Timeframe-based contiguous file carving in video surveillance systems

Abstract

I straffesaker er ofte overvåkingsfilm en viktig del av bevisbildet. Det er viktig å få innhentet opptakene så tidlig som mulig på grunn av krav om sletting og lagringsplass på overvåkingssystemene. På grunn av personvernregler blir ofte opptak slettet etter en uke, og da kan bevis forsvinne om det ikke er innhentet innen det. I løpet av en etterforsking kan det også dukke opp nye bevis som gjør nye områder eller tidsrom aktuelt for innhenting av overvåkingsmateriale, og da kan gjenoppretting av slettede opptak være avgjørende.

Gjenoppretting av slettede data fra uallokerte områder på en harddisk er kjent som 'carving'. Det finnes flere metoder for å gjenopprette data, og en av de mer grunnleggende er å søke etter kjente start- og slutt-signaturer i en fil. For denne er det viktig at filtypen har en definert start og slutt. En annen utprøvd metode er bilde-basert gjenoppretting. Denne leter etter de miste bestanddelene i en videofil, enkeltbilder, og gjenoppretter videoen ved å sette samme alle enkeltbildene. I tillegg kan denne metoden håndtere filer som er delvis overskrevet, samt filer som er lagret på spredte plasser på harddisken. Men, disse generiske metodene kan ha problemer med å gjenopprette overvåkingsmateriale på grunn av at dette ofte lagres i proprietære filformater.

For all videodata som lagres er det svært viktig å lagre tidspunkt sammen med videoen, slik at det er mulig å tidfeste en hendelse. Og mens overvåkingssystemer kjører lagrer de en konstant strøm med ny videodata, og sletter gammel data fortløpende, enten på grunn av personvernhensyn eller for å unngå at lagringsplassen går fullt.

Vi presenterer metoder som gjenoppretter overvåkingsmateriale fra flere overvåkingssystemer, inkludert Milestone, Mirasys, Avigilon og Detec, der gjenopprettingen fokuserer på et gitt tidsrom. Ved å finne gjentakende mønster omkring tidsstempler i videodataene, lages et søkemønster med mulighet for å definere et aktuelt tidsrom for å søke etter videodata. I de data som ligger omkring tidsstemplene har vi funnet nok informasjon om størrelser og avstander til å gjenopprette de tilhørende videodata. I våre resultater virker metodene til å være lovende med svært høye verdier for presisjon og gjenkallelse.

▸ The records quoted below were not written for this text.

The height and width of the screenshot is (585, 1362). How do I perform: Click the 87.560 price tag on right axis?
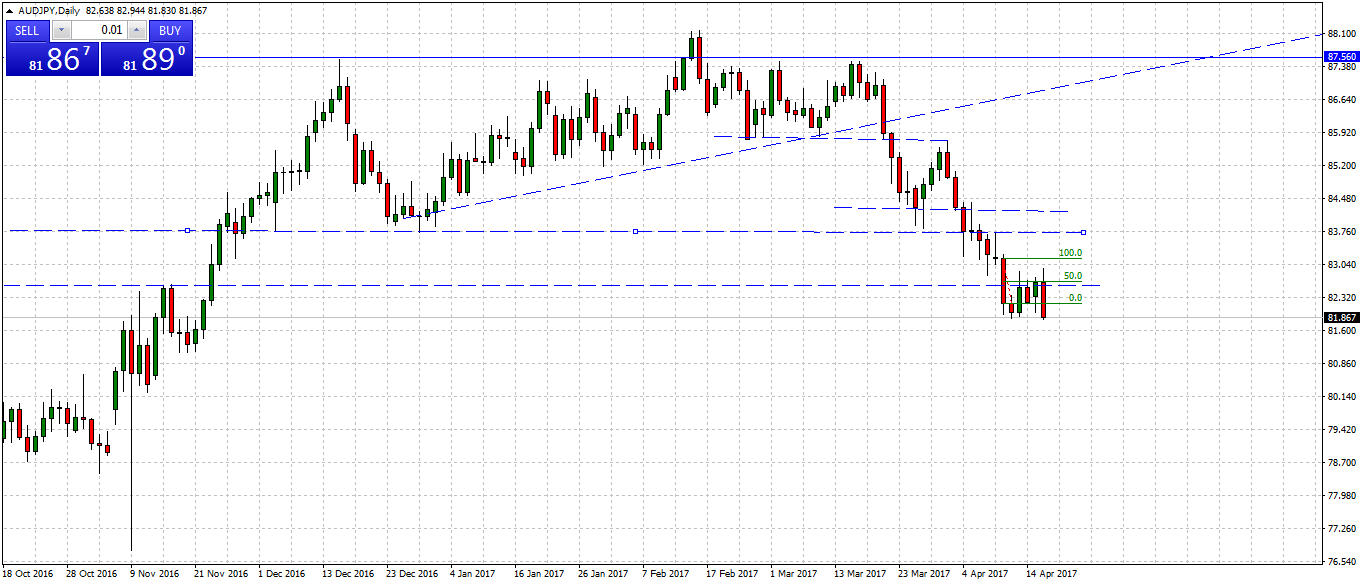click(1340, 56)
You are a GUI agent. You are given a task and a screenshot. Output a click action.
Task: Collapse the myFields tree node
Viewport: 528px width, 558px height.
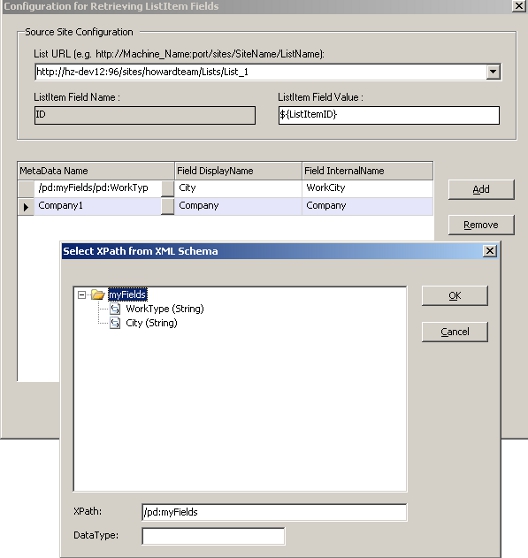[82, 295]
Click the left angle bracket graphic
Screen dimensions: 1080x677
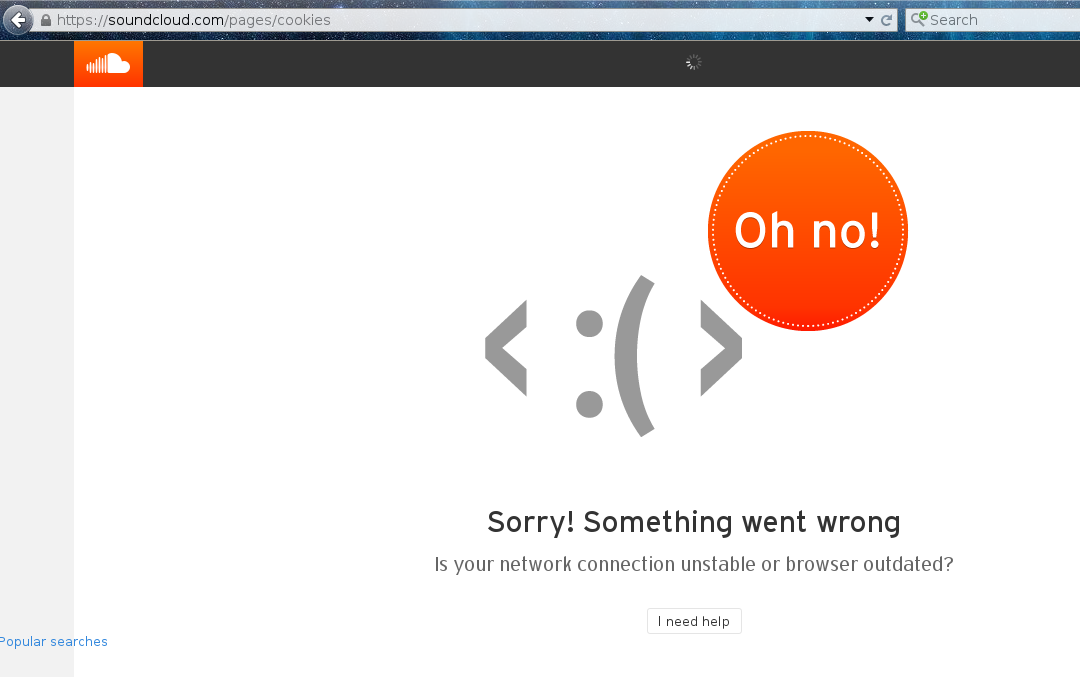click(x=506, y=348)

I tillegg har vi utviklet en metode og et verktøy for å analysere og gjenkjenne mønster i videodata, disse mønstrene kan bestå av tidsstempel, signaturer, størrelse- og avstandsinformasjon. I vår analyse av videodata fra de forskjellige overvåkingssystemene ble denne metoden brukt til å lage gjenopprettingsmetodene for slettet overvåkingsfilm. Vi håper at denne analysemetoden og verktøyet kan danne grunnlaget for å gjenkjenne mønster i andre lignende systemer.

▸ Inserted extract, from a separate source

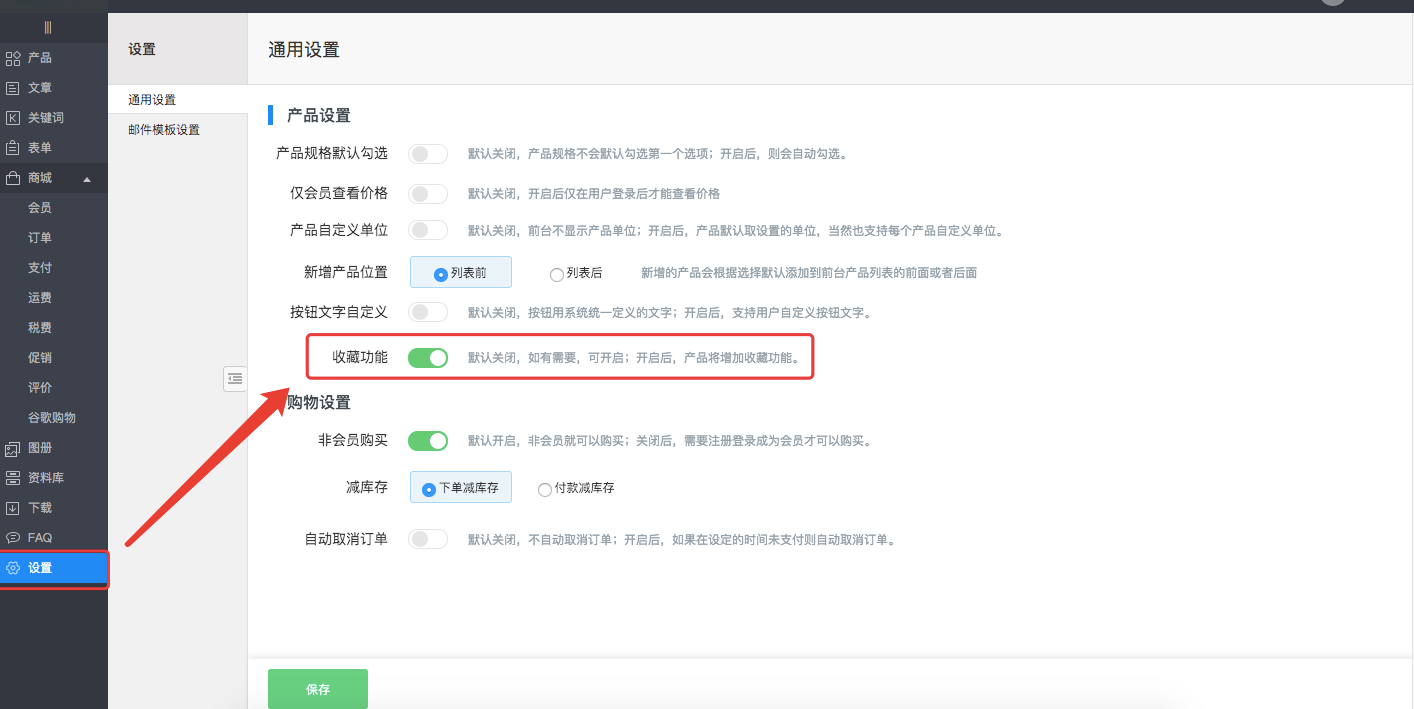Enable 产品规格默认勾选 toggle
This screenshot has width=1414, height=709.
428,153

Surveillance video is often a crucial piece of evidence in criminal investigations. It is time critical to collect the video data before it is made unavailable due to privacy policies or hard drive storage capacities. The video data is often deleted within a week or so, and if it's not collected by then, the evidence might be lost. Additional evidence may surface during the investigation in certain criminal cases, and retrieving deleted surveillance videos is often crucial.

The recovery of deleted data, data from unallocated areas of the hard drives, is commonly known as carving. There are several methods of carving data; searching for a header-footer signature is one of the most basic methods and is suitable for files with a recognizable signature to determine the start and end of the file. Another reliable method is frame-based carving, which involves searching for the smallest parts of a video (frames) and reconstructing the video. This method can effectively handle fragmented and partly overwritten files. However, when it comes to retrieving surveillance video, it may not always be successful due to the unique file formats used by surveillance systems.

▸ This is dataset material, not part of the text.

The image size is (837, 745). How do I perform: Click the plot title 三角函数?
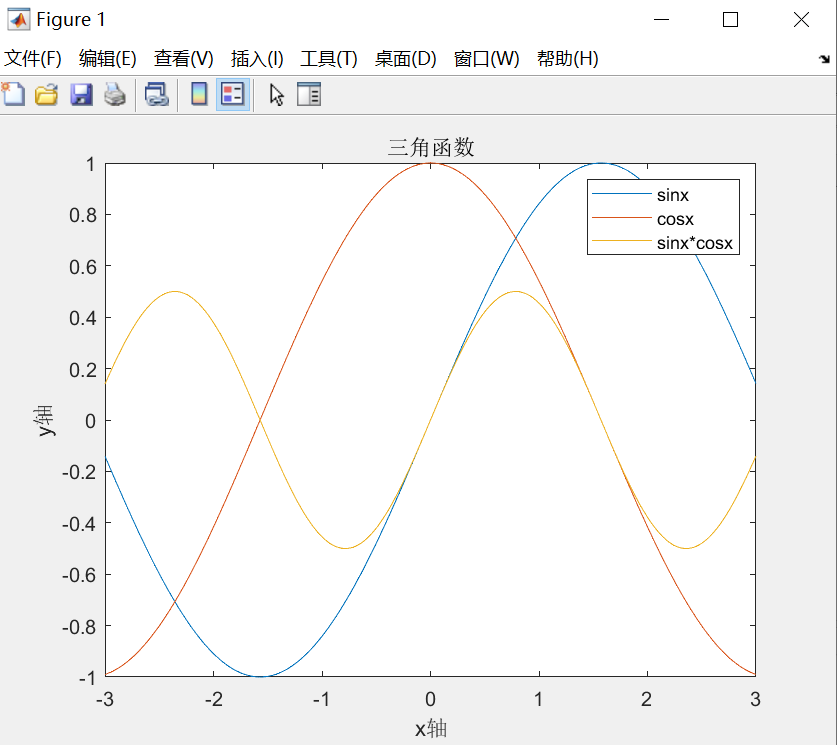431,146
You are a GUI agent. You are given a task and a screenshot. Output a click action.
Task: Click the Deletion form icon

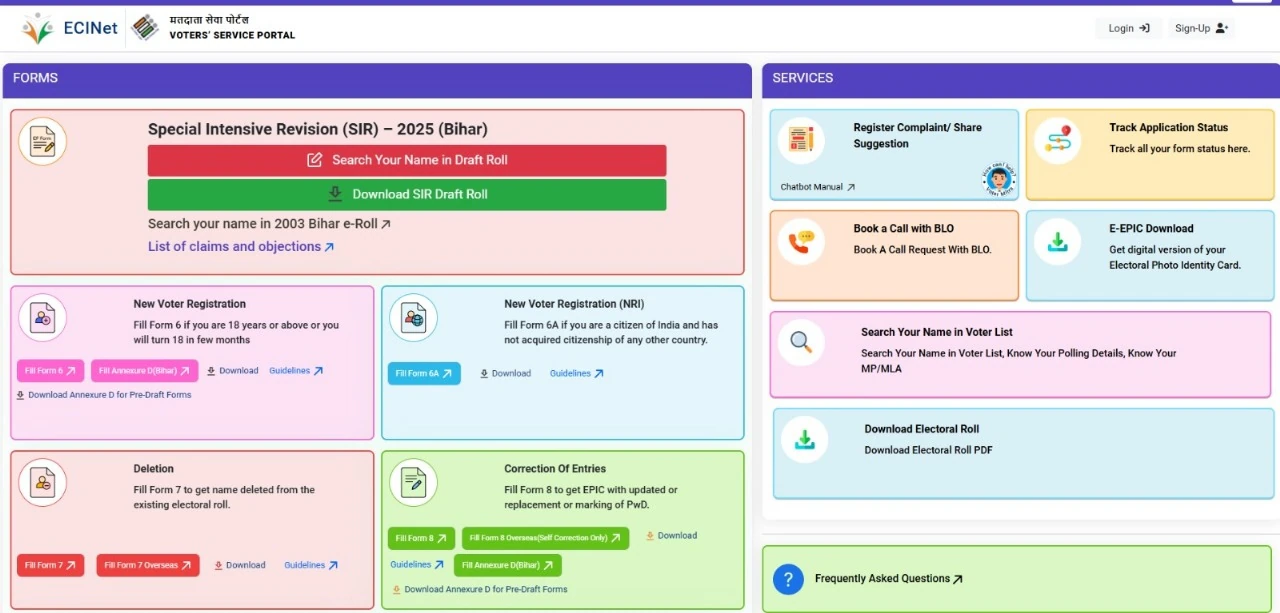click(x=42, y=483)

The surveillance systems store timestamps along with the video data to help determine when an incident occurred. And while the systems are running, they are constantly storing new video data, and either by privacy policies or to prevent reaching storage capacity, the system deletes older video data.

We propose carving methods for several surveillance systems, including \linebreak Milestone, Mirasys, Avigilon, and Detec, that recover video data within a timeframe of interest. By identifying patterns surrounding timestamps in the video data, our methods search for those patterns with a regular expression. The regular expression matches a range of timestamps to include a time frame of interest. In the data surrounding the timestamps, we find information to carve out the corresponding frame data. Our results indicate that the methods have very high precision and recall values for retrieving old video data not yet overwritten.

We also present a method and a tool to discover patterns of timestamps, signatures, offsets, and size information within the video data. We use this method in our video data analysis and present these patterns as part of developing the carving algorithms. We hope this method and tool may lay the foundation for recognizing patterns in other systems.